Search code examples
pythonpython-3.xsubprocess

get text from stdout in subprocess.run without UnicodeDecodeError


I read the output from a windows command line call like so:

result = subprocess.run(["cmd", "/c", "dir","c:\mypath"], stdout=subprocess.PIPE, text=True,check=True)

The result may contain unexpected characters and I get a UnicodeDecodeError. It tried to sanitize it with text = result.stdout.encode('ascii','replace').decode('ascii') but this doesn't always help.

How do I robustly read the text avoiding any UnicodeDecodeError?


Solution

  • If you cannot rely on the subprocess to produce valid text, don't use text=True; but then the onus is on you to try to figure out the encoding when you need to decode the value.

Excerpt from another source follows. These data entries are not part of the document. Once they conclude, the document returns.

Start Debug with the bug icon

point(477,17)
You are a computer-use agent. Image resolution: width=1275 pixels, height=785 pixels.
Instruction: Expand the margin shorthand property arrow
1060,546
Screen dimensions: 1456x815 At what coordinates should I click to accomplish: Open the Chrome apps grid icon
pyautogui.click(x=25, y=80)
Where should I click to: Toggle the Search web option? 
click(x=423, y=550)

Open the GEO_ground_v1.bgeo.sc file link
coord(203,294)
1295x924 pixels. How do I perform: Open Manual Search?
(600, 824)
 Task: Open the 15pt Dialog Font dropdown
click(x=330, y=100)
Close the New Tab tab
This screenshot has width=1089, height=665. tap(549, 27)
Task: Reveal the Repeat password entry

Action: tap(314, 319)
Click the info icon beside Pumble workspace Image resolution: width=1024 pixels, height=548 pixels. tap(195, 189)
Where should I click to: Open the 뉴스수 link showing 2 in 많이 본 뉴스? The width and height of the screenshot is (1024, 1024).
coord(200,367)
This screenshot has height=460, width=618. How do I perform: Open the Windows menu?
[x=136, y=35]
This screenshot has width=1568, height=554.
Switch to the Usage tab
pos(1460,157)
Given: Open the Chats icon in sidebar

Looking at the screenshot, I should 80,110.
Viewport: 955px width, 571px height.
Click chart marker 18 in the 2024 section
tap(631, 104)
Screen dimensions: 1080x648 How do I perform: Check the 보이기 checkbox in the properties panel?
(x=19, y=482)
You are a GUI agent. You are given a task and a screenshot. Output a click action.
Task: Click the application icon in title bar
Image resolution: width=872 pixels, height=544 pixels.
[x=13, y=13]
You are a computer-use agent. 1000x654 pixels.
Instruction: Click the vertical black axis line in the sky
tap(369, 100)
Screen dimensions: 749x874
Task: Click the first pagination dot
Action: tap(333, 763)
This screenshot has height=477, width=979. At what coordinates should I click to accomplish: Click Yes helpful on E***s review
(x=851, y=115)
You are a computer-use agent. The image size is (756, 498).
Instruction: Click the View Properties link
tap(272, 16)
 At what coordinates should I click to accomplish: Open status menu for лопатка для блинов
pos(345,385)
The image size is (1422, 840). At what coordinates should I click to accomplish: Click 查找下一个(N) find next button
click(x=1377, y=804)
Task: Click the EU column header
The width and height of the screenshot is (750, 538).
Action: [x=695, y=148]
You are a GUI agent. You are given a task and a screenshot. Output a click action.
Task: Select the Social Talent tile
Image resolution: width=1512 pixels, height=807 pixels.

    result = subprocess.run(
        ["cmd", "/c", "dir", r"c:\mypath"],
        capture_output=True, check=True)
    print(result.stdout.decode("cp1252"))  # or whatever encoding the system is using
    

    If you can predict the expected encoding, you can also say

    result = subprocess.run(
        ["cmd", "/c", "dir", r"c:\mypath"],
        capture_output=True, check=True, encoding="cp1252")
    

    By the looks of it, you are on Windows; probably examine your current system encoding (what's the output of chcp in a CMD window?) and adjust accordingly.

    (Notice also the use of a raw string for any string value with a literal backslash in it.)

    And of course, to merely get a directory listing, probably prefer os.scandir() or its pathlib equivalent.